Don’t get personal. Insults are a wedge in the ever-widening divide among us. We are not one-dimensional beings. Have I been guilty of hurtful language in the past? Yes. But now I realize I can voice my opinions and stay polite. Recently, we stayed with folks who have polar opposite political beliefs from our own. It can be done.
It doesn’t require avoidance. Being polite is not a lack of conviction. Civility doesn’t equate to weakness. A conversation becomes insightful if it is not peppered with words like “ignorant,” “ridiculous,” or “crazy.” Even general words like Democrats, Republicans, liberals, and conservatives are spit out with ridicule. Watch the tone.
No one has ever achieved understanding through shame, guilt or insults.
Can’t accept a position? Roger that. But acceptance of one’s humanity is easier. When my husband and I stayed with friends who hail from the other end of the political spectrum, I was a teensy bit worried about how things might play out.
Our friends are good people, just like we are. Yet, nowadays, it would be typical to point at each other and insist, “You are sadly misinformed.”
When the conversation turned to politics, “Jan” first bemoaned family division. “We have relatives who no longer speak to each other. It’s so sad.”
I’ve heard this from other circles. Friends who are now no longer friends. Parents and siblings who disown each other, each side insisting they cannot associate “with anyone who thinks like that.”
It’s one-dimensional thinking. Lives now mimic Facebook feeds, where algorithms send only the version of news FB thinks a user wants to see. The difference is Facebook manipulates this for you. In comparison, we choose to delete real relationships because of differences of opinion. Why? Do we all have to march in one-thought-lockstep?
While visiting, I was mindful of the foundation of our friendship: Shared memories and experiences, a mutual trust. This respect allowed us to voice very different opinions. Nothing was held back except for name-calling and insults, with sarcasm held in check. We never got personal.
Each of us used language key to conflict management. Speak from the authentic place of “I think” or “I feel.” Do not use phrases like “you think,” “you are,” (or the ever-offensive, “you people”), which can sound accusatory or presumptive.

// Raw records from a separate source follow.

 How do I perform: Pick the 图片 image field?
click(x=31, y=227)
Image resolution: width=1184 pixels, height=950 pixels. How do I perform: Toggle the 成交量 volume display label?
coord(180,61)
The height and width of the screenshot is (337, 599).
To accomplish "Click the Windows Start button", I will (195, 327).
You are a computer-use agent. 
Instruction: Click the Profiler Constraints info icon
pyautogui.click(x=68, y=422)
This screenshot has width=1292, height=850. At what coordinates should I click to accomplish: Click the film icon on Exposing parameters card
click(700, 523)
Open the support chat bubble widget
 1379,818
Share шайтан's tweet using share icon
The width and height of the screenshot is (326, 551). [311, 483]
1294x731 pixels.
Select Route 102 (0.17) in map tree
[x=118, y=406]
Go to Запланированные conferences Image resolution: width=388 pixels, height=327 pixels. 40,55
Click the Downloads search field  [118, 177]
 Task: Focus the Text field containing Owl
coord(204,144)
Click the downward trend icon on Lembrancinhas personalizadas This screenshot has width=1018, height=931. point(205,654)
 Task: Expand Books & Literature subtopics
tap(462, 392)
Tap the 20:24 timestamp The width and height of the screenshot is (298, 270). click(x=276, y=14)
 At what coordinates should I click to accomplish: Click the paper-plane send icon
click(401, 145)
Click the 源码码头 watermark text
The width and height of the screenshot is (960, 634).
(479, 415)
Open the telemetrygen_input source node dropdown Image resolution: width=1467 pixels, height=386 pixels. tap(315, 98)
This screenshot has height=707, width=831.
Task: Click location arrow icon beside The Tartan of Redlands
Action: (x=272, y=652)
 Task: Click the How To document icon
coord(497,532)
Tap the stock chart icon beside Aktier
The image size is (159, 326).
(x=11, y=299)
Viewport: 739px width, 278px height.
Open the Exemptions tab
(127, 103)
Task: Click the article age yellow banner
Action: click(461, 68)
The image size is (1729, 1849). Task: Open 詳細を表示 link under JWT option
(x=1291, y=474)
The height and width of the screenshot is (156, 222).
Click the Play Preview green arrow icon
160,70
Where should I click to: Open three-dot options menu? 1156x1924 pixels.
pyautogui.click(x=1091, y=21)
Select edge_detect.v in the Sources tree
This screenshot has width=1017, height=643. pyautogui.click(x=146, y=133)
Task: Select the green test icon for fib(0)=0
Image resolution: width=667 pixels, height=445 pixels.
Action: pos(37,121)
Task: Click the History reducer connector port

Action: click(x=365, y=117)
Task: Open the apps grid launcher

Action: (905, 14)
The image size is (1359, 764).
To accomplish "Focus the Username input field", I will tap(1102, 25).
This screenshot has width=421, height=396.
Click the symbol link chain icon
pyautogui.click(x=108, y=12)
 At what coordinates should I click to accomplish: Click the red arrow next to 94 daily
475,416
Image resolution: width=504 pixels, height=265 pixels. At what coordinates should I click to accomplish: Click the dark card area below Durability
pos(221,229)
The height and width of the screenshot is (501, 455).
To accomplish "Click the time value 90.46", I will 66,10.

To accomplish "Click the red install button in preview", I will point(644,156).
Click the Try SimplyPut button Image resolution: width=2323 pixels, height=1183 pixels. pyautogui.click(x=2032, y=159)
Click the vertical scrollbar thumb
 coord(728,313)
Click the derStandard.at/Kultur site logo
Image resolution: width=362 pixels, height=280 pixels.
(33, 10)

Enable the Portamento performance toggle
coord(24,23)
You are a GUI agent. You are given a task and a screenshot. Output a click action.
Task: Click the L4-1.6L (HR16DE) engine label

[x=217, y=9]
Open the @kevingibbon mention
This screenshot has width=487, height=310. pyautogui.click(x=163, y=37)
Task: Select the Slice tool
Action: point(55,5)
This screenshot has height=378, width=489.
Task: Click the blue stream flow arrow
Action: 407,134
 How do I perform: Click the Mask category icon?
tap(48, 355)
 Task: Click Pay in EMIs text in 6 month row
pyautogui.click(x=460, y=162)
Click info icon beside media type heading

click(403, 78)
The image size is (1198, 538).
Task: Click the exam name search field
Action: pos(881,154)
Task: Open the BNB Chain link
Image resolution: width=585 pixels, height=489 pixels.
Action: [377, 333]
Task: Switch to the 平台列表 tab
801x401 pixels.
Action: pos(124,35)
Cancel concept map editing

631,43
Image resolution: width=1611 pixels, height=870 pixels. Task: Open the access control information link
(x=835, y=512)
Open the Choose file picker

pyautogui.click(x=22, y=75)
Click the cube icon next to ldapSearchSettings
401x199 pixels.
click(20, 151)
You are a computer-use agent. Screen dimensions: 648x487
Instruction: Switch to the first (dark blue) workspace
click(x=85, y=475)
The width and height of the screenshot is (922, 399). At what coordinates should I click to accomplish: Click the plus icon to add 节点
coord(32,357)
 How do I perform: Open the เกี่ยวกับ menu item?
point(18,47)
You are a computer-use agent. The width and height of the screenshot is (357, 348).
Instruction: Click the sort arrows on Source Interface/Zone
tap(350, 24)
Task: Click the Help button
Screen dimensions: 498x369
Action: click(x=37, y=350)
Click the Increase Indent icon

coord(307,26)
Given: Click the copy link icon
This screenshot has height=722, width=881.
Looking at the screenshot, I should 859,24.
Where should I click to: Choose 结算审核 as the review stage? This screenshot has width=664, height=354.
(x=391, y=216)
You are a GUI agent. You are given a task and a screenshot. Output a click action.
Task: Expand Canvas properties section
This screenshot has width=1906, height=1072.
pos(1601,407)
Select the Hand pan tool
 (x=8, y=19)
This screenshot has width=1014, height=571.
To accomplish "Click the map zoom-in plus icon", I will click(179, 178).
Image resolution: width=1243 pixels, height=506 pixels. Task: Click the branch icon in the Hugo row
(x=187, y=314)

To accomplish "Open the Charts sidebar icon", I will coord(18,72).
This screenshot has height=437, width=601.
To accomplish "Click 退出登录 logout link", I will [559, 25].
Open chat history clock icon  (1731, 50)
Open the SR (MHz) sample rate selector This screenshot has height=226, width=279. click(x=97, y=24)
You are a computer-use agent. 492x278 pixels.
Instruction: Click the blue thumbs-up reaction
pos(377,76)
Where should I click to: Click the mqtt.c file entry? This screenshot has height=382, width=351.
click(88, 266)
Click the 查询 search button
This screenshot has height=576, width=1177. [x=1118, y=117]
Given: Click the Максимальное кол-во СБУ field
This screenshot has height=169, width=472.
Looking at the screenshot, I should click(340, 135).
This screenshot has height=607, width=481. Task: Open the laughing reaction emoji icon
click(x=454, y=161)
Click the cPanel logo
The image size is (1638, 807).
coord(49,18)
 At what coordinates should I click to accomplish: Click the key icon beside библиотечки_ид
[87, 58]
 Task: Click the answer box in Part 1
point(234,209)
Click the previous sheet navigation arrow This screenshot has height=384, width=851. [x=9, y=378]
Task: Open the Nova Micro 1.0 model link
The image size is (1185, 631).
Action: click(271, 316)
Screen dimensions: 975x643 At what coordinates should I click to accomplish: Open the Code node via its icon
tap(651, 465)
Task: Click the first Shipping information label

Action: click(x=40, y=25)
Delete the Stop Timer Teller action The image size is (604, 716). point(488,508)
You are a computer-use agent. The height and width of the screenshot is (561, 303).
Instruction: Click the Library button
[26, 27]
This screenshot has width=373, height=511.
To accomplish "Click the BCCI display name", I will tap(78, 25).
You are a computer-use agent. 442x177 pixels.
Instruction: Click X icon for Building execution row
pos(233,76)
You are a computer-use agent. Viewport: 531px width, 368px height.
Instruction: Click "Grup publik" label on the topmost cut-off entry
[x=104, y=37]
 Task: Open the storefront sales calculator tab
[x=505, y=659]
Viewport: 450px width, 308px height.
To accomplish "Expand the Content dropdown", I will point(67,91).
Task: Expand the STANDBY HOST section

Keep it personal without getting personal with others.
Our visit went well, exceptionally so. Were there tense moments? Sure. When discussing a point of history, our friend said, “I don’t believe that,” and I blurted out, “Wait. You think the Pentagon Papers was a hoax?” He replied, “Well, I guess I don’t know too much about it.”
I so respect that. It would have been a difficult admission had the insults been flying.
Do you get angry and personal in your political conversations? Stop. Hold close family and friends of every stripe. Don’t reduce your life to an algorithm.